START Records for this task

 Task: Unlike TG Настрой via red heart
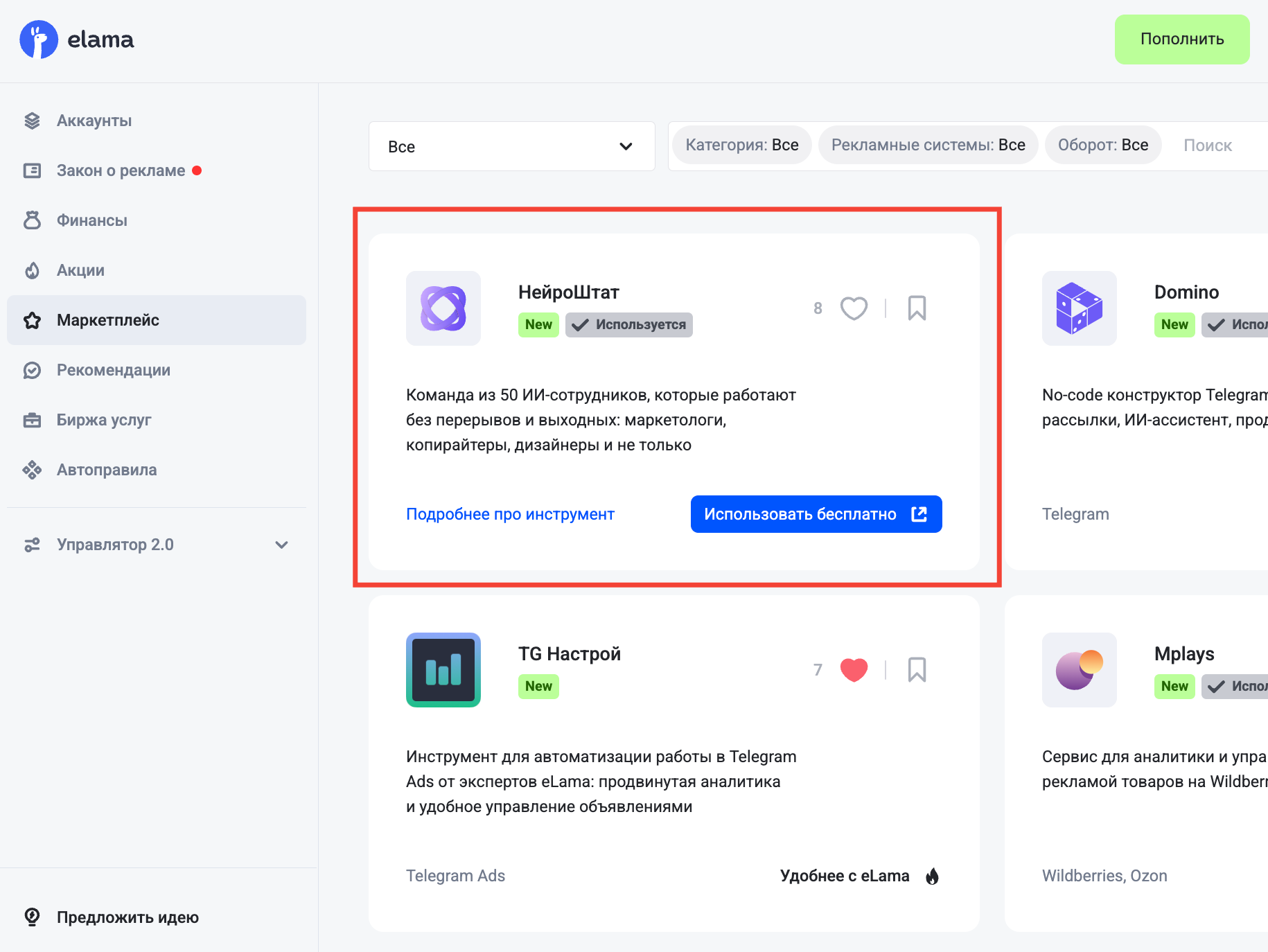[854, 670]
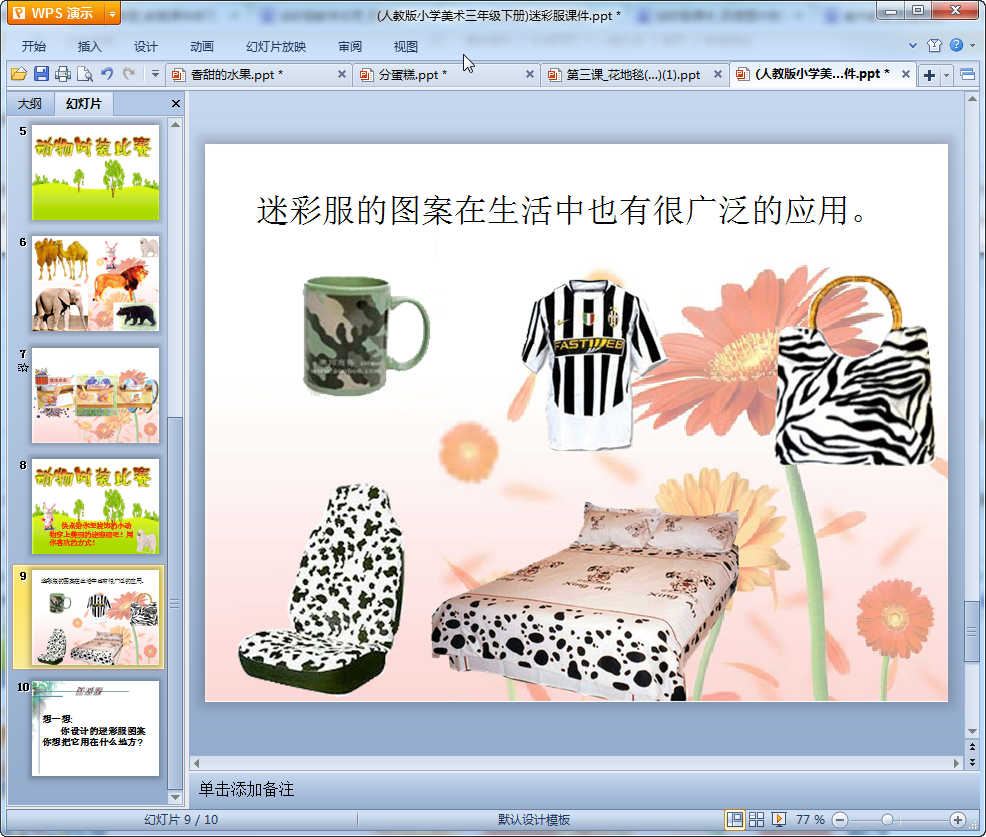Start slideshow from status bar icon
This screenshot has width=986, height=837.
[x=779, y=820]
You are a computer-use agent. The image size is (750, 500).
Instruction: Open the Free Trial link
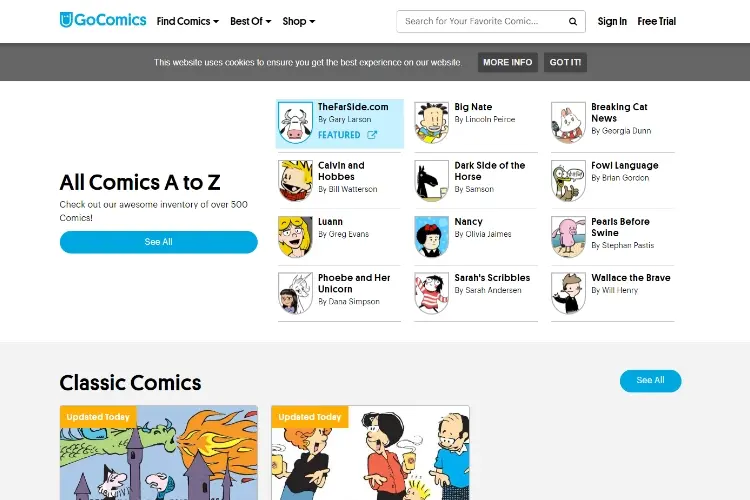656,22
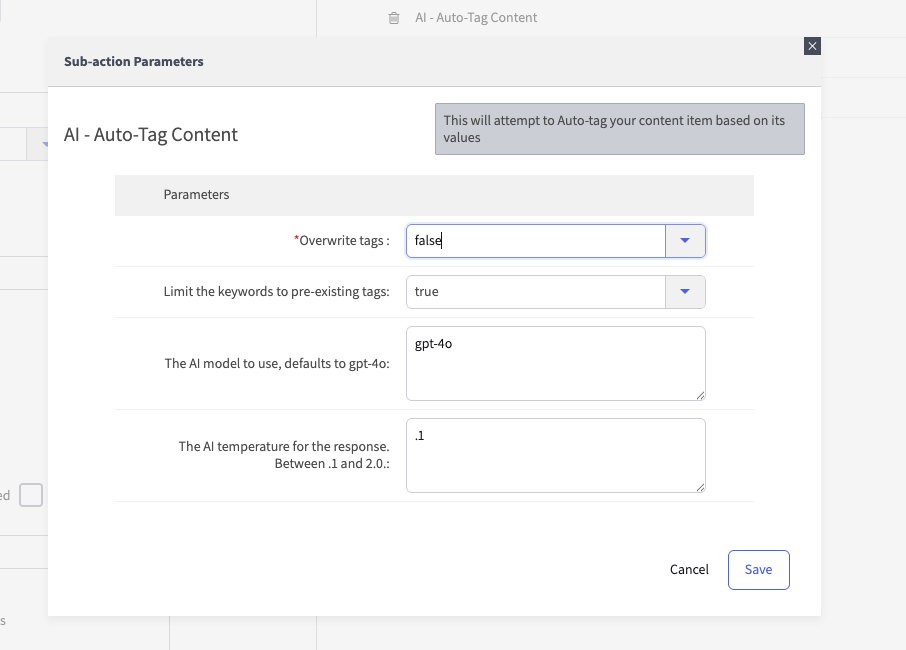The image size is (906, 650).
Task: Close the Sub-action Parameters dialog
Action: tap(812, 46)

END Records for this task

- **Given exercise**
Copy the lines word for word, starting at the line that contains "You are a computer-use" and ending at the last line of the items. Leave the pictures out of your answer.

- **Task response**
You are a computer-use agent. The image size is (750, 500).
Instruction: Open the Free Trial link
656,22
The image size is (906, 650).
Task: Close the Sub-action Parameters dialog
Action: tap(812, 46)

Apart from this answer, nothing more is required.